El acto de fe del buen ladrón recibió el mayor premio al que todos aspiramos: ver de cara a Dios. De igual forma, nos deja en evidencia que la misericordia de Dios es infinita, y que está esperando nuestra conversión incluso hasta el último instante más dramático de la existencia humana. Ante Dios siempre hay tiempo para nuestra conversión, aunque las culpas que nos acompañan sean como las de estos ladrones que participaron en la Pasión de Cristo. Los dos cargaban con culpas por sus maldades. La diferencia entre ellos radica en la disposición ante Dios.
Los Padres de la Iglesia han destacado que este relato muestra que la Cruz de Cristo es la llave para entrar al paraíso. San Jerónimo comentaría sobre esta parte del Evangelio que “cuantos mayores sean los pesares que se padezcan, mayor será la recompensa”.
Lo anterior nos debe invitar a participar con devoción del acto de adoración de la Cruz, que forma parte de la liturgia del Viernes Santo. Ese pequeño gesto está lejos de ser una especie de idolatría o un mero simbolismo (como lo ven algunos de corazón duro).

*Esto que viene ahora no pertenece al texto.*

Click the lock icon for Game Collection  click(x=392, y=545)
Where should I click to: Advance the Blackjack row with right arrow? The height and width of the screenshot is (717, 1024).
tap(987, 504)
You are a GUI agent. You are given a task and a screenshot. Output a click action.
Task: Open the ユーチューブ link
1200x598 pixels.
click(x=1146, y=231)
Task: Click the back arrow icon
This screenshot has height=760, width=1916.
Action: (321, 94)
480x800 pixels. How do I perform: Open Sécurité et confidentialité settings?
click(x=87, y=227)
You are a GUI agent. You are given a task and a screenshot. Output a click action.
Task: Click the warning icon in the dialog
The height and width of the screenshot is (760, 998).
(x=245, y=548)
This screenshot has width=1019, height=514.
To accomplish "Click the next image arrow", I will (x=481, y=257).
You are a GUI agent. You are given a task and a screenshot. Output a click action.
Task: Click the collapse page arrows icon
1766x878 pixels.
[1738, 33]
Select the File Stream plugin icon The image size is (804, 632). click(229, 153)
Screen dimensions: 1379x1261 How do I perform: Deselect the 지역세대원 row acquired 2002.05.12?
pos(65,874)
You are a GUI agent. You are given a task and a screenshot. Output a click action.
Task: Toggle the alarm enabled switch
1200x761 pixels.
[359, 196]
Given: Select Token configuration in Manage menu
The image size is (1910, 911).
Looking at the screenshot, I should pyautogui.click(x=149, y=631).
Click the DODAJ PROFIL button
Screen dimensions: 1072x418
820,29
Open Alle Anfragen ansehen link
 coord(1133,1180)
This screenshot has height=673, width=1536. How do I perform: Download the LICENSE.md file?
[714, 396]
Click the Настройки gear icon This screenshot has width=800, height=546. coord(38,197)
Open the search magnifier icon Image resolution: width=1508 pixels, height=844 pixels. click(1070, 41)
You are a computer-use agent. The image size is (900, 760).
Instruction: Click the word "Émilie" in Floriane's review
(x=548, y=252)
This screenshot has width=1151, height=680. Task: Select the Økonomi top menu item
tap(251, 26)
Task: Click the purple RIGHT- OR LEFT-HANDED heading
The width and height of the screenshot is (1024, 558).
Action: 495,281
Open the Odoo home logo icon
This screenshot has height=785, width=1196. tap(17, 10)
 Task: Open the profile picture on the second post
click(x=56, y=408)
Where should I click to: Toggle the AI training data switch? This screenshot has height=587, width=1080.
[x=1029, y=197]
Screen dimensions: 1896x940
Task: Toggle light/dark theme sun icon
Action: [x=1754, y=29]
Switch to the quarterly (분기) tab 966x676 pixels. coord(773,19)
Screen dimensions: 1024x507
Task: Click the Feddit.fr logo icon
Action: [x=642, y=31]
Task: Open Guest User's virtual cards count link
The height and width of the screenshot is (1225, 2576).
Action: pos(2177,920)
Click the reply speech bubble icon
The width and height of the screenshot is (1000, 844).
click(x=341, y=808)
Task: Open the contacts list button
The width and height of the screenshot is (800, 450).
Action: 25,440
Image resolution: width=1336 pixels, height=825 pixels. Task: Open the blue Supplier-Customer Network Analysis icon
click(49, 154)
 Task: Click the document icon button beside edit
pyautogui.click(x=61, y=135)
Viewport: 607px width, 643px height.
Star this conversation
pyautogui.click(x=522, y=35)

Tenemos que estar atentos a no reducir la Cruz a un mero símbolo, a un mensaje vago, sin contenido. Como lo explica una santa contemporánea, Teresa Benedicta de la Cruz (1891-1942), cuya obediencia y amor a la cruz le significó la muerte en las cámaras de gas de Auschwitz, “la obediencia establecida por Dios libera a la voluntad esclavizada de las ataduras de las criaturas y la lleva de nuevo a la libertad. Es por eso también el camino a la pureza del corazón” (“Elevación de la Cruz”, fechado el 14 de septiembre de 1941).
Pidamos a la Virgen María que interceda por nosotros para recibir siempre la gracia que nos permita ser obedientes a la voluntad de Dios.